I can forgive myself for my own errors and improve upon them. But the resolution to my longer-term concerns remains unaddressed. Not meeting students where they are and telling them they’re inflexible or just need to “give it a chance” when it’s actually the program that’s inflexible defies belief.

From my side, I shouldn’t have been so nervous; our informal progress evaluations hold little weight. It’s the End of Training test (EOT) that decides whether we’ve passed language training, and even that allows a waiver vice extra training.


FSI’s world flags Christmas tree

In the end, testers and examiners can only evaluate what a student does during an evaluation, not the sum total of what they could have hypothetically done under ideal conditions.
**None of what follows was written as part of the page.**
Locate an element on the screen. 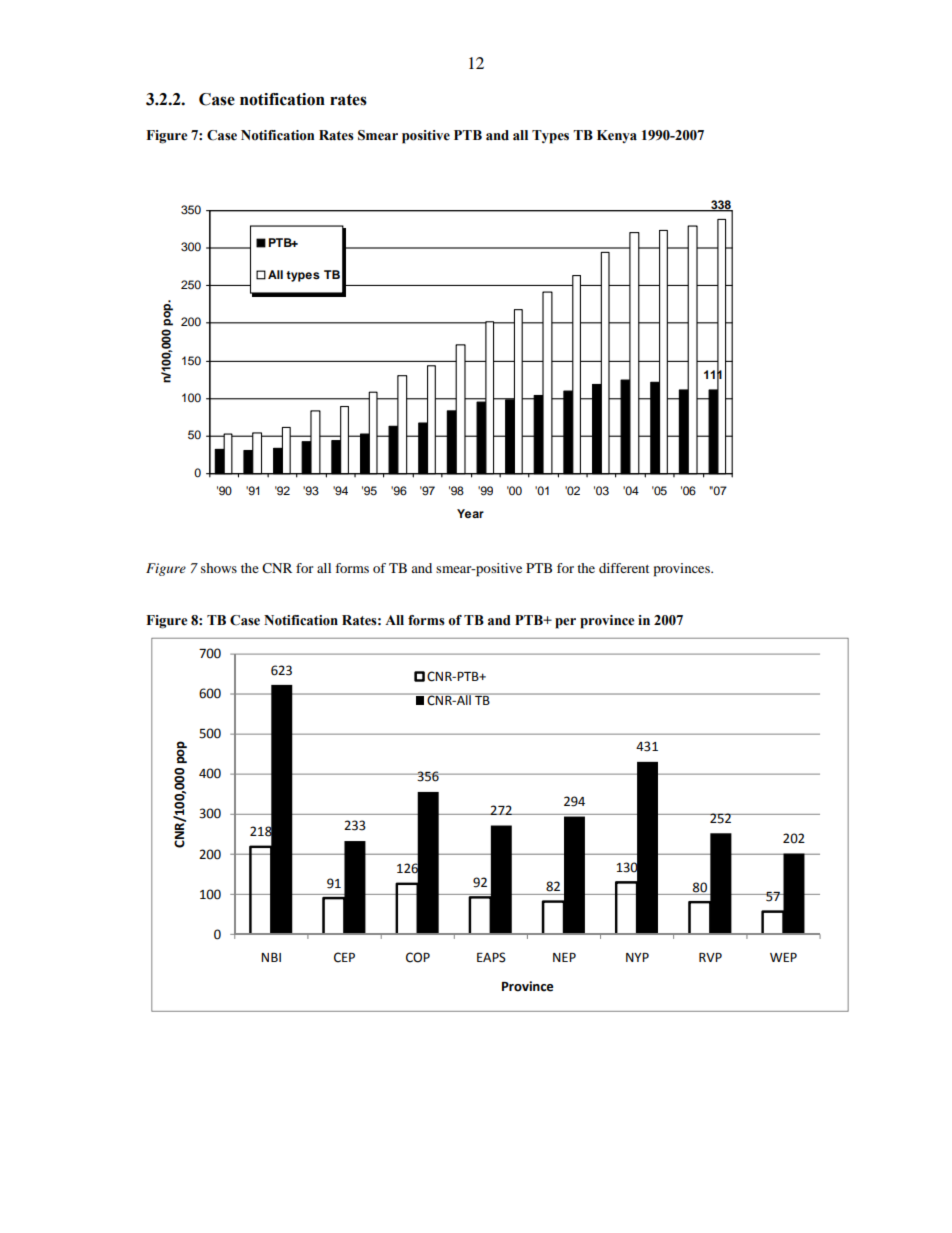 This screenshot has height=1233, width=952. shows is located at coordinates (219, 568).
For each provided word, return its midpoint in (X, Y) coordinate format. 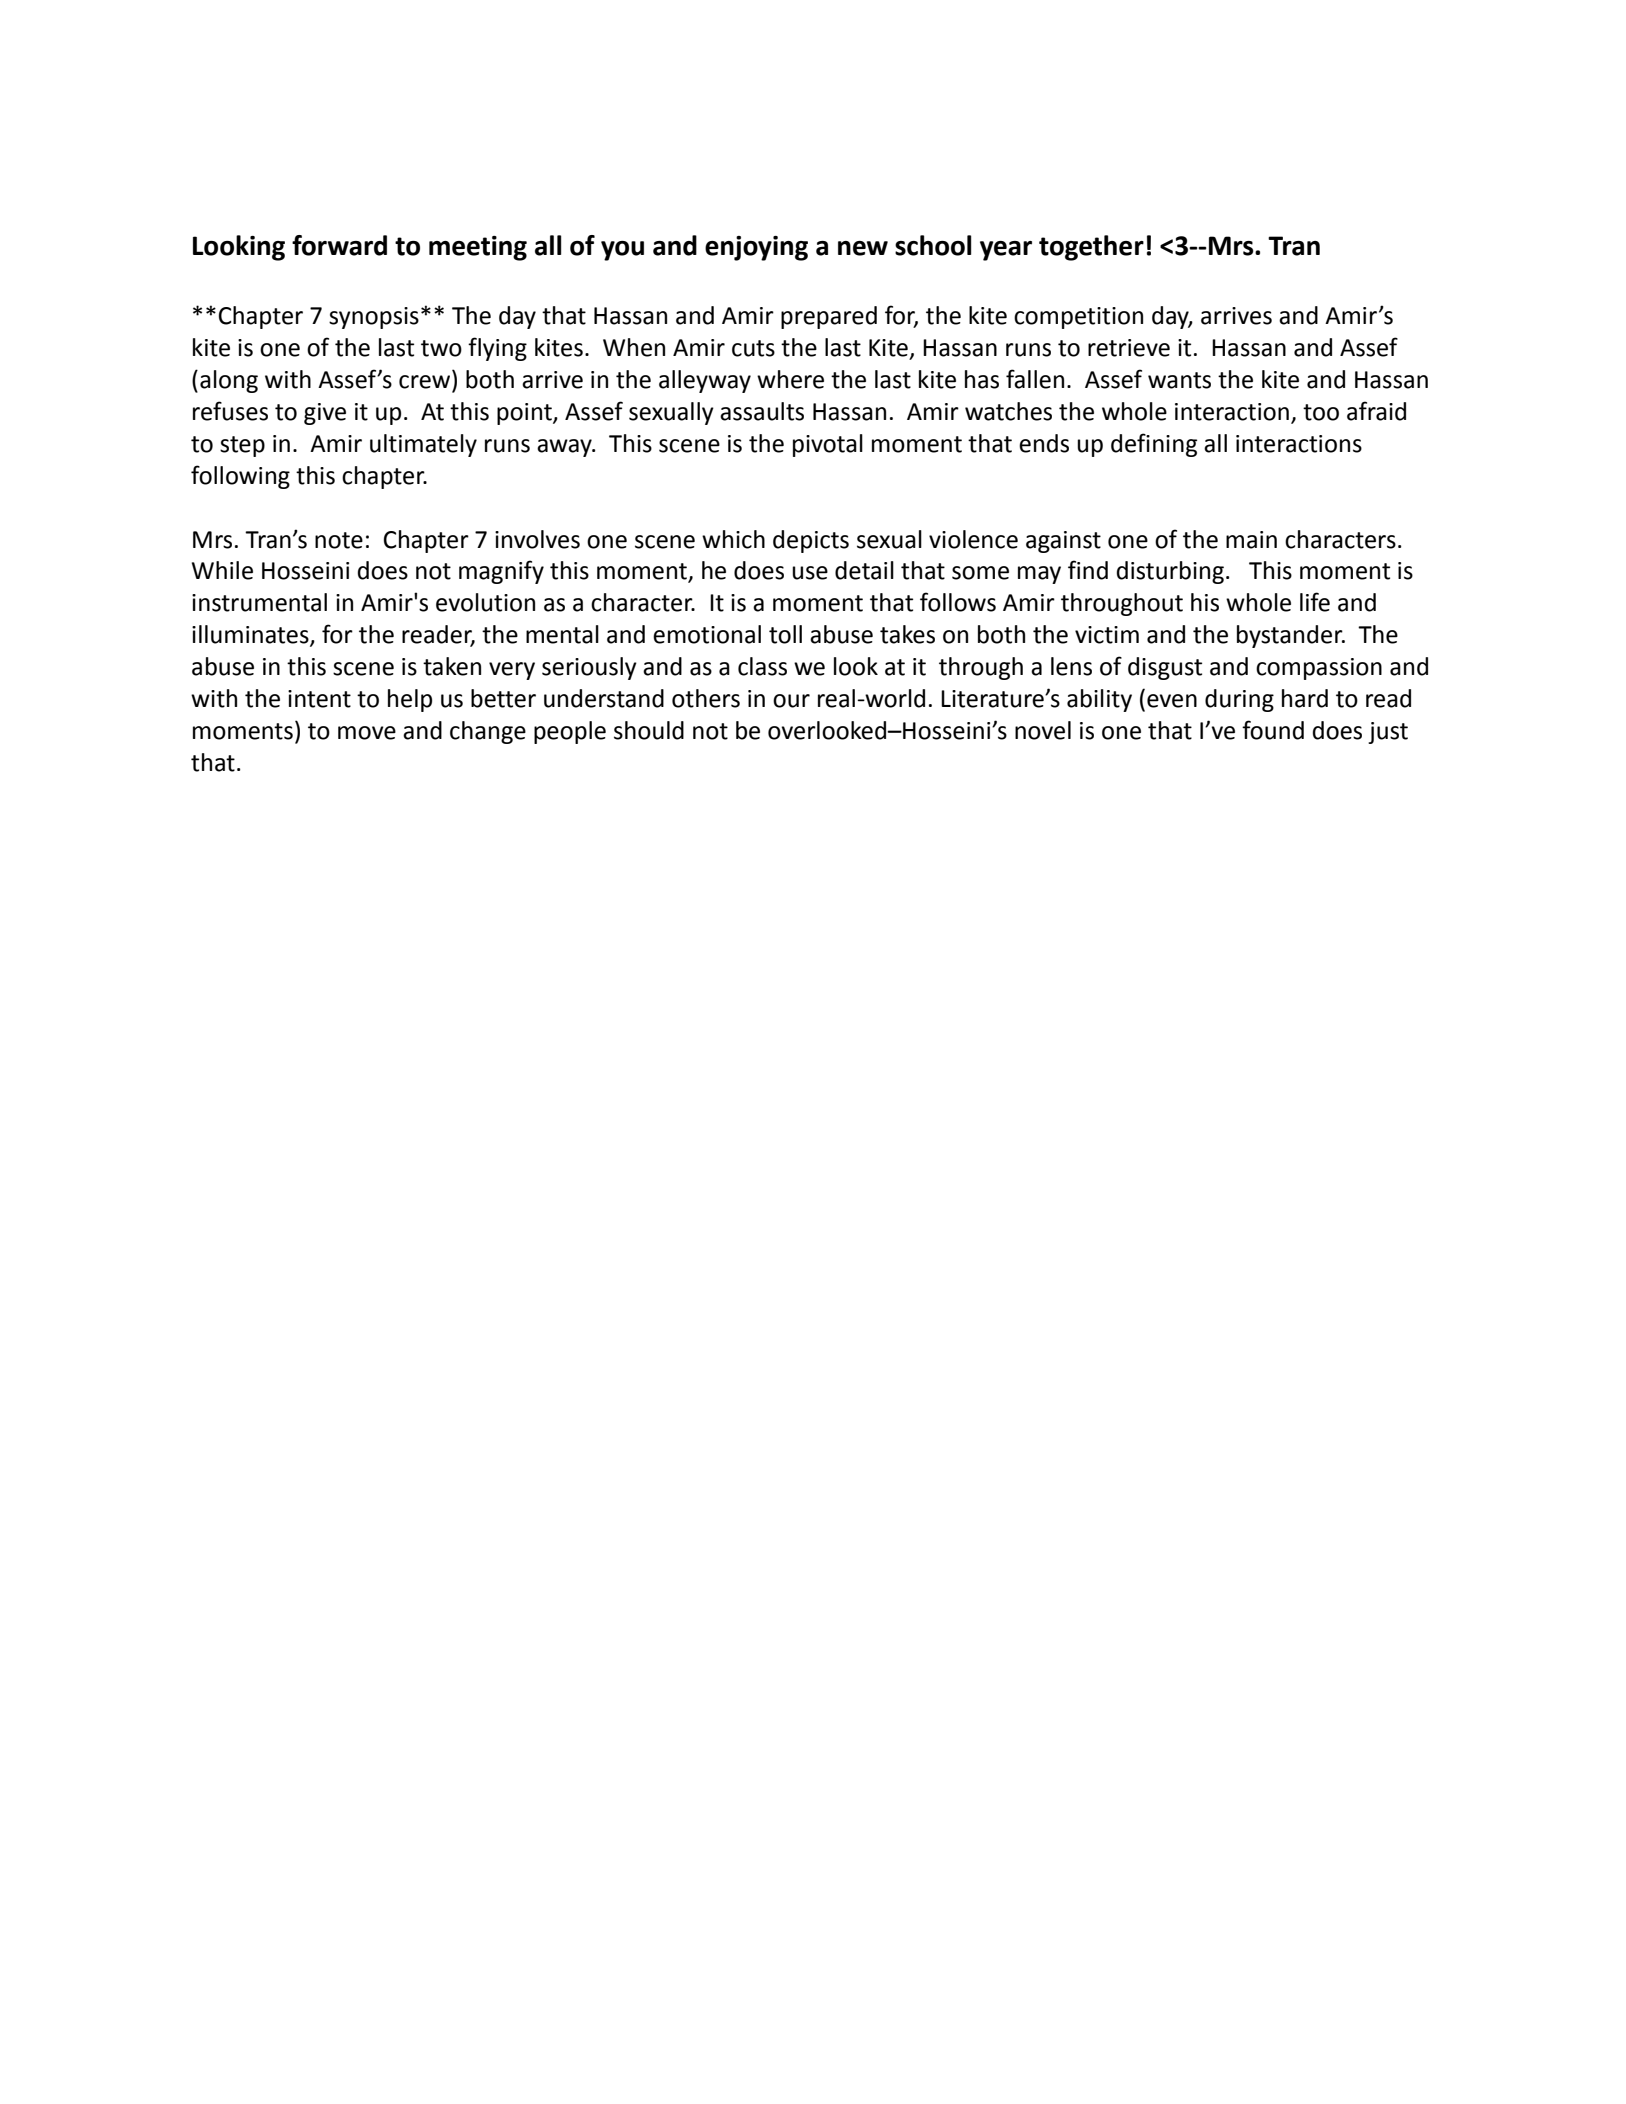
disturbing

I know I could’ve done better, and now have to contend with being officially not on track. For whatever reasons, fair or not, the curve of what we’re doing has shifted and I find myself not keeping up. And getting my evaluation “over with” didn’t make me feel relieved after all; it only started my holidays on a crummy note.


Fortunately during week 17 we had a break. On the Monday, the other half of our class was being evaluated so those of us who’d gone Friday didn’t have to come in, and POTUS gave us the following day off for Christmas Eve.

Between the Christmas and New Year’s federal holidays there were four business days with no class. I used annual leave to avoid an independent study plan. Enjoying the zero-progress expectation and the only sustained period of easily allowable leave during the 10-month program, I spent almost zero time studying or thinking about Burmese. I truly enjoyed a wonderful holiday with my husband and my dad, which I’ll write about in a separate post.

Then week 18 only had two days, since FSI did not resume classes until Thursday, January 2. It was hard for me to return to class. In a way I dreaded it and felt embarrassed, but I think it was probably rough for every student to think and speak in Burmese again after being gone almost two weeks.


First snowfall of winter at FSI

The sun did come out a little for me again despite all of these challenges. One reason was because of the validation I felt after my evaluation when I called my husband and told him how it went and how I felt about it. He believed me, and didn’t try to tell me that it “probably wasn’t that bad,” or minimize how I felt in any way. This helped me understand the complicated factors that contributed to what happened, and begin to formulate a plan of how I wanted to move forward.

The second bright spot was during week 18 when I talked to a colleague and friend who has already been through Burmese training and is currently at post. Through our conversation I was reminded again that although class is my job right now, the “real” job is in Rangoon and that I already know how to do it.

Much like my experience studying Russian and Spanish at FSI, there’s often a significant disconnect between classroom language learning and the practical and emotional intelligence skills needed for consular interviewing and other job duties. Excelling (or not) in class doesn’t necessarily reflect how well you’ll perform in your future role or what kind of tour you’ll have. It also doesn’t define the kind of employee or person you are—obviously. Still, it can be hard to keep this perspective when you’re in the thick of it.

Yet, succeeding in the mental game of language training is essential—whether you frame the challenge as you versus FSI, the language, other students, or even yourself. I’m trying not to see my challenge that way. Instead, I’m focusing on approaching the next seven months not as a battle but as a journey to navigate each day with as much neutrality as possible. One day at a time, I’ll keep stacking building blocks, trusting that progress will eventually lead to a breakthrough.

As week 18 ended and we walked out of class, a strong wind and driving snow began to fall at FSI.